People seek validation for this offence they’ve taken. It seems to come from a strange, mistaken belief that every thing should be for them. Most people you see in everyday life can see a picture they don’t like, or an article they disagree with on a trivial level and just get on with living. But if you think the world revolves around you then things you don’t like have to be changed, until presumably the world is full of only things that you agree with and everyone has the same opinion. Sounds pretty dull, huh?
Being offended can be good. It can spark you into action to change the wrongs you see in the world, but the action you take has to be sensible. Telling someone you don’t like their cartoons when thousands of others clearly do is pretty pointless. It’s merely sharing a nasty opinion with someone who isn’t interested in hearing it. Having a reasoned political debate with someone over a subject raised in a cartoon is better, unless your only argument is that you’re terribly offended and the cartoonist’s mother is a whore. Not useful to anyone.
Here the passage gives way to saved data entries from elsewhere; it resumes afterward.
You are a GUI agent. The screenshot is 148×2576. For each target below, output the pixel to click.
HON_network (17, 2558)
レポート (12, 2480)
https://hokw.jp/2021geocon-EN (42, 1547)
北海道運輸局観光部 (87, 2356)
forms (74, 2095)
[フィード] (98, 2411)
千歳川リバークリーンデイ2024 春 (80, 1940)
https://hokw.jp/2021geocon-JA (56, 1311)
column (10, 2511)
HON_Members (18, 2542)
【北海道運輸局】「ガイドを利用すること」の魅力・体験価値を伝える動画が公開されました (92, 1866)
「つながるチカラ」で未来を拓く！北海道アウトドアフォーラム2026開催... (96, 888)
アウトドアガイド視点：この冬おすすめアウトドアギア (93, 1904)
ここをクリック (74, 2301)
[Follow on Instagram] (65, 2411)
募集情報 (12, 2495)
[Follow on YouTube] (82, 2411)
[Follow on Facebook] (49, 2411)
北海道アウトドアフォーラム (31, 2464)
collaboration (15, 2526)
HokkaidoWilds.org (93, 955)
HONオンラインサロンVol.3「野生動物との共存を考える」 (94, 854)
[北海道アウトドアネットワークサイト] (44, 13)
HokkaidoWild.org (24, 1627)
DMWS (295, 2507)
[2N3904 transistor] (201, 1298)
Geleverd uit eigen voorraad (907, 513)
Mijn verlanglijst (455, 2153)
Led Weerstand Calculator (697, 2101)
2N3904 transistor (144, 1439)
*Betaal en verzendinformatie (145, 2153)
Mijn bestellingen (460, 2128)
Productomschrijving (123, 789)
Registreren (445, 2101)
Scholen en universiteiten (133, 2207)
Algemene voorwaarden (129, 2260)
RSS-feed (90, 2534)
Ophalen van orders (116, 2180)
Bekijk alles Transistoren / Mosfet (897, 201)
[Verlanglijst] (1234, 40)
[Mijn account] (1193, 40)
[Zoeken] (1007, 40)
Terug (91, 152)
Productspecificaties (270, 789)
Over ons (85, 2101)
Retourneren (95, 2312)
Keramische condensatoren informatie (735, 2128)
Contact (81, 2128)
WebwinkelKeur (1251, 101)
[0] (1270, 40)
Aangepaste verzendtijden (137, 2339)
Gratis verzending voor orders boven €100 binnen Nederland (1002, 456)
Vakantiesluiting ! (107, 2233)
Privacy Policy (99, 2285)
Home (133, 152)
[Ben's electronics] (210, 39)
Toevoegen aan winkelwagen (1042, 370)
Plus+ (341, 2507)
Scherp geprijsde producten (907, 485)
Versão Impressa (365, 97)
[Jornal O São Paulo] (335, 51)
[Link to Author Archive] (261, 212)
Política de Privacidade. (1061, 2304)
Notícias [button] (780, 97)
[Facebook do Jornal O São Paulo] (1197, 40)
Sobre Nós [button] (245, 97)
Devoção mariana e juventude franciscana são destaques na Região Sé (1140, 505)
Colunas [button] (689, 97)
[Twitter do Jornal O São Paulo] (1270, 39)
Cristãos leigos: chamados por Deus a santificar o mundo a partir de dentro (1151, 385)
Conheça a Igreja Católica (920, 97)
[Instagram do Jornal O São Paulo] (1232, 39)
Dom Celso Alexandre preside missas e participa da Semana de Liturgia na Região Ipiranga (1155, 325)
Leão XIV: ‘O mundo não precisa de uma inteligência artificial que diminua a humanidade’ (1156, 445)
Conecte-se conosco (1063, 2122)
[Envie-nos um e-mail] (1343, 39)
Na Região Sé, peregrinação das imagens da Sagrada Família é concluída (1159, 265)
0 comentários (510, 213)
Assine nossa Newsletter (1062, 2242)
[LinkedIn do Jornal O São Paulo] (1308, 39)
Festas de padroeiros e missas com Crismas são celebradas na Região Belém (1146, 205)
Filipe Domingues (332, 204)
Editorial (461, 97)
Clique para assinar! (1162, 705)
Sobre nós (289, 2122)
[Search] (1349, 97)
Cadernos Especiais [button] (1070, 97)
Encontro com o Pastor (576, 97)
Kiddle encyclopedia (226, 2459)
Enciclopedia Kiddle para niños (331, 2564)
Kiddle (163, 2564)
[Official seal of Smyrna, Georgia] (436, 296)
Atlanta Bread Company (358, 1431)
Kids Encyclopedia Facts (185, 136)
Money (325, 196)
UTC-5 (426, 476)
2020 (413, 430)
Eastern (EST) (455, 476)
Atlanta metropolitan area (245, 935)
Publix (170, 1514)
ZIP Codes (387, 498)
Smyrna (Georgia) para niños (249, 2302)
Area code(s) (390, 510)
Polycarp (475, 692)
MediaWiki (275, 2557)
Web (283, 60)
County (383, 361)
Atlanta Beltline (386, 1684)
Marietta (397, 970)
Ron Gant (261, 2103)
Replying to someone who has raised a valid point is fine. It sparks healthy debate. Replying to someone who just wants the world to know they’re offended only feeds the fire. They realise they’ve been heard, they’ve made a mark rather than just shouting into the abyss. I first realised this fact when I was a teenager dealing with boys. There is nothing worse than not having an answer or being ignored, especially if you’ve just sent a text message to someone you fancy. It’s much worse than getting a nasty answer or having an argument, because that gives you new information, something to feed off and something to try and justify any shitty behaviour you might be planning. When you don’t get an answer you’re left to stew in your own juices without any feedback or acknowledgement that you’ve even made a ripple.
It’s understandable to a degree. We all have a need to be heard, to feel like our opinion matters. That’s why we blog, that’s why people cartoon. We need to say “hey, this is how I feel about this”. Then we build connections as other people come out of the woodwork and agree or debate with us. Laughing and mocking something only works if others laugh with you. I think that’s why people kill cartoonists, because it’s a very effective way of getting a message across.
To sum up, please stop killing cartoonists. They’re bloody fantastic. Even the ones who draw you with pineapples.